» **Task objective**: For the listing that follows, give again exactly the lines from the one with "The image size is (1568, 327)." to the one with "This screenshot has height=683, width=1453.", including both.
--- Supplied material Enclosed Below ---
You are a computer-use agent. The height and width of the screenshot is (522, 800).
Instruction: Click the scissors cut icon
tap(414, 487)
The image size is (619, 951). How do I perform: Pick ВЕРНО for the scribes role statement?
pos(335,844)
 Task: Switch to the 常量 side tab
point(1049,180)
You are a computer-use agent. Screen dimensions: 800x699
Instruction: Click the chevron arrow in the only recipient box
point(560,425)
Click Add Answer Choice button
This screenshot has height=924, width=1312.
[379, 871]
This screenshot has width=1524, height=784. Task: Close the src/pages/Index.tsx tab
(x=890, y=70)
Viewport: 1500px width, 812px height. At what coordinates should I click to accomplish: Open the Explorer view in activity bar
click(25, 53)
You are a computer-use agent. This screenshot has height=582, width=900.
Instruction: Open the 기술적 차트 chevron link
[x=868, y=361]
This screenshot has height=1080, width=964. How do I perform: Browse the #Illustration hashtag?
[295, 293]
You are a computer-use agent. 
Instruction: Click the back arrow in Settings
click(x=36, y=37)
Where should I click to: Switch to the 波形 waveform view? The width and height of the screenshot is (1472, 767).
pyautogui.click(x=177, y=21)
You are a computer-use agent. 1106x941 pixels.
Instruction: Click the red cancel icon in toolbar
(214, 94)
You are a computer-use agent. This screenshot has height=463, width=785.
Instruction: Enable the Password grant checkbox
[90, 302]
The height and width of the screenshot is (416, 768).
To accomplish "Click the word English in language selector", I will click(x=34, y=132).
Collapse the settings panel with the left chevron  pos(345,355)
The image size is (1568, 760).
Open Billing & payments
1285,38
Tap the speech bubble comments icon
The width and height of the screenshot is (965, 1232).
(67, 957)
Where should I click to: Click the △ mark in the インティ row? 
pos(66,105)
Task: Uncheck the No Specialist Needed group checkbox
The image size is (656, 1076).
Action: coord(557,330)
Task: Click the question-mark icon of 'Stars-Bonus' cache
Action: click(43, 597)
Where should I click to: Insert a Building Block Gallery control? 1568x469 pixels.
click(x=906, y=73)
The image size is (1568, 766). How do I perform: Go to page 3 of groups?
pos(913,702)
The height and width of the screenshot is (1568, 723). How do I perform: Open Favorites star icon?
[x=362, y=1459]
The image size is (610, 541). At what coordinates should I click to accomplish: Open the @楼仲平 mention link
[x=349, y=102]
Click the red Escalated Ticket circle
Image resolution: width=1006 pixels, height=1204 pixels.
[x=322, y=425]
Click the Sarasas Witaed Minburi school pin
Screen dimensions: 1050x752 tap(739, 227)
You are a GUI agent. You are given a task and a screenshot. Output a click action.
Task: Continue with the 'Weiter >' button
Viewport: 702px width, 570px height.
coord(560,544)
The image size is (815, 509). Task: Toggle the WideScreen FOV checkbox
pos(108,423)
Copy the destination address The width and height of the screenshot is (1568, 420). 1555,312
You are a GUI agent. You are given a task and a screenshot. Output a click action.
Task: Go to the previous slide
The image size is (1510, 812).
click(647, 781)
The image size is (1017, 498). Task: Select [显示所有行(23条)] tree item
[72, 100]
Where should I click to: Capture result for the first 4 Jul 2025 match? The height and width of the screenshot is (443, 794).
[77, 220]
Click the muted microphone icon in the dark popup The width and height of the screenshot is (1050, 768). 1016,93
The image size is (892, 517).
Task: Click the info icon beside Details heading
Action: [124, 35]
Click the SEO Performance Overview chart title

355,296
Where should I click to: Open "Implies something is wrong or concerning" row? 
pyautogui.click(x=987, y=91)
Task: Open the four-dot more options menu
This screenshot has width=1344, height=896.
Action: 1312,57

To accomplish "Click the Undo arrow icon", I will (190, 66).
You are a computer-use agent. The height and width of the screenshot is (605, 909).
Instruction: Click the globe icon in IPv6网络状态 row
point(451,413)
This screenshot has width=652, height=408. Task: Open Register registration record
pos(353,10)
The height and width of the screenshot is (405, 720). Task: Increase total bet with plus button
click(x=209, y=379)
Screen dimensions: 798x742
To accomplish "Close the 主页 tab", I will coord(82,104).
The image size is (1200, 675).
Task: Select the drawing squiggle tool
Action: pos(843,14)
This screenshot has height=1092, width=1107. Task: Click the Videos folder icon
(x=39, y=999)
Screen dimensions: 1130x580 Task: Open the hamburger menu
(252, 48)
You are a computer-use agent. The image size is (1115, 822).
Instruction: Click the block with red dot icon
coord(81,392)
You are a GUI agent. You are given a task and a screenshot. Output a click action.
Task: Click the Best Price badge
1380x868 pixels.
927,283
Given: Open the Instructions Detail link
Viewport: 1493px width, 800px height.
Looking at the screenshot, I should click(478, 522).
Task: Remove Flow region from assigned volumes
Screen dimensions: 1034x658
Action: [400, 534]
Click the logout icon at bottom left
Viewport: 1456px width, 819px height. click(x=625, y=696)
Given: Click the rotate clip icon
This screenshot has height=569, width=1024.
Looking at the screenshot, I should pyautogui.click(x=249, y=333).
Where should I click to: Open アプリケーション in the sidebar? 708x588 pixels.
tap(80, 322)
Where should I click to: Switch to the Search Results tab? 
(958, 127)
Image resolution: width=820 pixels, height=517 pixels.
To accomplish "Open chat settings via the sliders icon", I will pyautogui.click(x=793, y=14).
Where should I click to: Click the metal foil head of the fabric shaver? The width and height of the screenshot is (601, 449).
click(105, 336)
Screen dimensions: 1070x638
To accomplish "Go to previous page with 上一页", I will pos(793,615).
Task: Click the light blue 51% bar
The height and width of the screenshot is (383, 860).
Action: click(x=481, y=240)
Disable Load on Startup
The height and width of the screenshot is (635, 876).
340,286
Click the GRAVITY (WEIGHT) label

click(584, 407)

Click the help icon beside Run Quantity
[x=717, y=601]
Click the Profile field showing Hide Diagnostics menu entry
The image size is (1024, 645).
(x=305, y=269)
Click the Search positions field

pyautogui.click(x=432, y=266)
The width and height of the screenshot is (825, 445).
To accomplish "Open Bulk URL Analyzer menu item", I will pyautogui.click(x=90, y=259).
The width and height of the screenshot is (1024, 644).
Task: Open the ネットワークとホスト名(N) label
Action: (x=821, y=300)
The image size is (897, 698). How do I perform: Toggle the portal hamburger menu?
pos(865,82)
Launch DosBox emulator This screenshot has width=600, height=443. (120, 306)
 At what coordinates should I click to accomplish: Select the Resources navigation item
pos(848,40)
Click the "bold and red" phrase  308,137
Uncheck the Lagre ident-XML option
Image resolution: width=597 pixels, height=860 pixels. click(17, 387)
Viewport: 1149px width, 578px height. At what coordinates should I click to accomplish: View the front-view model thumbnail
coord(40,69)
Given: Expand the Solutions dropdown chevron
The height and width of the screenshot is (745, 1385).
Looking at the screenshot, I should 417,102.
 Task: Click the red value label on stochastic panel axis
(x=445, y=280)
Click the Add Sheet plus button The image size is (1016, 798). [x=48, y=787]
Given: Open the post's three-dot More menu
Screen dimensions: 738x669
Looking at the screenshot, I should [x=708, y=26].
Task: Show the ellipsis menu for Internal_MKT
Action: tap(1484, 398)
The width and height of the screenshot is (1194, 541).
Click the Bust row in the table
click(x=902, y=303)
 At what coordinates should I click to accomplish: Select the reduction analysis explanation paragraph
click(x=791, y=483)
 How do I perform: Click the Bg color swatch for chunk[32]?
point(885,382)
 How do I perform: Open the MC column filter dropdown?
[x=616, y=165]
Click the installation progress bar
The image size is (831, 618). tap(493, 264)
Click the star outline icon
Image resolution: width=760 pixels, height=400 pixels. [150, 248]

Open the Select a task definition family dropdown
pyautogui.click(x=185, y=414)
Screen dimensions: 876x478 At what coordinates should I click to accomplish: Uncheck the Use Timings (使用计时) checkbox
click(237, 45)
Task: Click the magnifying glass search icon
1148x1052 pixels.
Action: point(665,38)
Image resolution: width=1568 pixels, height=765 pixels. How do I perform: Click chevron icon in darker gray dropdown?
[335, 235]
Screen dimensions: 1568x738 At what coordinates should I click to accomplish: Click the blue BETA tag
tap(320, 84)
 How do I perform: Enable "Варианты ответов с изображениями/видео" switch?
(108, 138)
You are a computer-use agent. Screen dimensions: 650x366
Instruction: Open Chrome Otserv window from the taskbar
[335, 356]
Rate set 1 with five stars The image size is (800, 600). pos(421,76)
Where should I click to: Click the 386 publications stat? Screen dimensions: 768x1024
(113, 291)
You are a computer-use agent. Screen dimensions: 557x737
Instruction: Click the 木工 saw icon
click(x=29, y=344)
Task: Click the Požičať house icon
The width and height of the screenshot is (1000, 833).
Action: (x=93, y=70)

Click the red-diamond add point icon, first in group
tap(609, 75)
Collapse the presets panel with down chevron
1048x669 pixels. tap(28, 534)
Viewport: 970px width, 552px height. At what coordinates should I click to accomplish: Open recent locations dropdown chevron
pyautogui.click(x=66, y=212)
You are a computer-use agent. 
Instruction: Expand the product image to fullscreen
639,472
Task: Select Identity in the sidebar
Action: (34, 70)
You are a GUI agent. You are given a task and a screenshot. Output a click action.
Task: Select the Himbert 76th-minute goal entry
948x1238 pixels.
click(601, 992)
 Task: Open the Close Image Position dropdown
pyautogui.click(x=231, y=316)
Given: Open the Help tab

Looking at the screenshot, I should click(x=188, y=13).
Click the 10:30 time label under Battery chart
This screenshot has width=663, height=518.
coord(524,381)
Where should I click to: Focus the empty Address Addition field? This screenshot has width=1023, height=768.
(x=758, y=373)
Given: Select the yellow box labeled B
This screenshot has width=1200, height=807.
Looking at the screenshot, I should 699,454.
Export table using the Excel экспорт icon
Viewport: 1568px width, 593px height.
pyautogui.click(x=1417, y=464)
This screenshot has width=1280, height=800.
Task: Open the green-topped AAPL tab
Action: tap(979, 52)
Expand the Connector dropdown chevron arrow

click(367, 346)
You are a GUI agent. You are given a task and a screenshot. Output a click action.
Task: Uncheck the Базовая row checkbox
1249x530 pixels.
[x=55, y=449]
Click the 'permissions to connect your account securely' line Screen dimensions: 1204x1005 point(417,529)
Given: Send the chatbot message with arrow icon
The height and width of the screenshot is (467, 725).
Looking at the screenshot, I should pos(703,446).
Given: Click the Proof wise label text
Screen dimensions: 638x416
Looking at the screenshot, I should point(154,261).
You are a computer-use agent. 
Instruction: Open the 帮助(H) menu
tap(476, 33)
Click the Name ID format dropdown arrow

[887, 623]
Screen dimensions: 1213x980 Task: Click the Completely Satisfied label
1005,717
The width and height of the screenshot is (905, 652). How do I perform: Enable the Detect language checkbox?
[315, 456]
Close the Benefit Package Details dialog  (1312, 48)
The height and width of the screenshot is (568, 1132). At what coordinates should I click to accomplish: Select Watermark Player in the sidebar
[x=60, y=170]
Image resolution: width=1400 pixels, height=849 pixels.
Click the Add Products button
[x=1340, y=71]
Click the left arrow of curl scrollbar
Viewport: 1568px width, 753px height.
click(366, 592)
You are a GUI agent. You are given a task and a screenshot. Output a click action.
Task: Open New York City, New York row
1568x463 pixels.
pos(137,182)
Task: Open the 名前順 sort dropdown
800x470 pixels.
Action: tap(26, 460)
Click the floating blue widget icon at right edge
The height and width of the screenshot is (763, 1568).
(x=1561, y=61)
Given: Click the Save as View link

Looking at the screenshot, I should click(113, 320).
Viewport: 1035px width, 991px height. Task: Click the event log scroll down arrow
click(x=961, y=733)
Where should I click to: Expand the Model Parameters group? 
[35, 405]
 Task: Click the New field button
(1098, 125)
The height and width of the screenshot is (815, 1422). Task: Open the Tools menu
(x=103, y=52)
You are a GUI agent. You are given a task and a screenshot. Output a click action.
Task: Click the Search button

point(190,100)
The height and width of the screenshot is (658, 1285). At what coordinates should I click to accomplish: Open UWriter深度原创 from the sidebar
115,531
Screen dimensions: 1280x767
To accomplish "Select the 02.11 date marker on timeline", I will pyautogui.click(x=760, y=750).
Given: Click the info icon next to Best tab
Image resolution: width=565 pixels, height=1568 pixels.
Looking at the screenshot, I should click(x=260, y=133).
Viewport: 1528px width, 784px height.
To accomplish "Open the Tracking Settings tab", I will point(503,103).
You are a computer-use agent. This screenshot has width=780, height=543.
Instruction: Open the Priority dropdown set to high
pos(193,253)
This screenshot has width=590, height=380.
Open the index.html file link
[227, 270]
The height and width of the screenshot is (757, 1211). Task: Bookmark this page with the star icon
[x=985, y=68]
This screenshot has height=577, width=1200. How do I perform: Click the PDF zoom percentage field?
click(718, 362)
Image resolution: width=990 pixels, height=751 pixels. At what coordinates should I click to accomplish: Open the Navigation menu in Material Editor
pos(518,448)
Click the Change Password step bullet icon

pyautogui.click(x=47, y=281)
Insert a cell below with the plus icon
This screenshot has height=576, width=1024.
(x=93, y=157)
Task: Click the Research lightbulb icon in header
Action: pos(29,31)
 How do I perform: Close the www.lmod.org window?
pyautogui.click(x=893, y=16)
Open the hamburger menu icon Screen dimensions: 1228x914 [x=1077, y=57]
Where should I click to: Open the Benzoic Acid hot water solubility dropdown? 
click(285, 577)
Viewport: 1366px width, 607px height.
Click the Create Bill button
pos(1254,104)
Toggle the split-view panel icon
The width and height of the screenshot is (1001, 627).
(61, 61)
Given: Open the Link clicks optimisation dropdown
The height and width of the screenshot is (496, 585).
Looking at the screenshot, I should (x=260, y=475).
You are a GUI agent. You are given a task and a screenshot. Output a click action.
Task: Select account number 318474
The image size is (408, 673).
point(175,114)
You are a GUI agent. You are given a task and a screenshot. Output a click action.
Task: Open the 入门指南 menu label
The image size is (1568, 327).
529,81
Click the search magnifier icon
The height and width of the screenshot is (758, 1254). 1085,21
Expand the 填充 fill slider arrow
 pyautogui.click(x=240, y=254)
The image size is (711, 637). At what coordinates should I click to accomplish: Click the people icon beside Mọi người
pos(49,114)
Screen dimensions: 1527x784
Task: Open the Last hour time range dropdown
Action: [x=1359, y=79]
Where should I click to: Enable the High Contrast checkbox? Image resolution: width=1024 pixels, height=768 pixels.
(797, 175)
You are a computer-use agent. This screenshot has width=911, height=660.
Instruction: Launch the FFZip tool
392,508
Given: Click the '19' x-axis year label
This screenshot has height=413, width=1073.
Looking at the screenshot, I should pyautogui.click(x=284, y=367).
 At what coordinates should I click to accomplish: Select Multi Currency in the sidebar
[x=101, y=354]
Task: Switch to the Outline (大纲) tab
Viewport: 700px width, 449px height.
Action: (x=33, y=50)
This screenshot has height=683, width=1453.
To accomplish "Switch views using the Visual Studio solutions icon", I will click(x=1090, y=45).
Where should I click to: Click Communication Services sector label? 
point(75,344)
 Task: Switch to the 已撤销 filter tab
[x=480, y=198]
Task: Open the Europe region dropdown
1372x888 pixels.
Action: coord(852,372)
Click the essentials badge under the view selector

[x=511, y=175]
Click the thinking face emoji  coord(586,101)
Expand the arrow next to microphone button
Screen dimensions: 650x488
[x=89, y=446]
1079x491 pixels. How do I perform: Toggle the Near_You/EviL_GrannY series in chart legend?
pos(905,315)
--- End of Enclosed Supplied material ---
» **Exercise solution**:
The image size is (1568, 327).
529,81
Click the search magnifier icon
The height and width of the screenshot is (758, 1254). 1085,21
Expand the 填充 fill slider arrow
 pyautogui.click(x=240, y=254)
The image size is (711, 637). At what coordinates should I click to accomplish: Click the people icon beside Mọi người
pos(49,114)
Screen dimensions: 1527x784
Task: Open the Last hour time range dropdown
Action: [x=1359, y=79]
Where should I click to: Enable the High Contrast checkbox? Image resolution: width=1024 pixels, height=768 pixels.
(797, 175)
You are a computer-use agent. This screenshot has width=911, height=660.
Instruction: Launch the FFZip tool
392,508
Given: Click the '19' x-axis year label
This screenshot has height=413, width=1073.
Looking at the screenshot, I should pyautogui.click(x=284, y=367).
 At what coordinates should I click to accomplish: Select Multi Currency in the sidebar
[x=101, y=354]
Task: Switch to the Outline (大纲) tab
Viewport: 700px width, 449px height.
Action: (x=33, y=50)
This screenshot has height=683, width=1453.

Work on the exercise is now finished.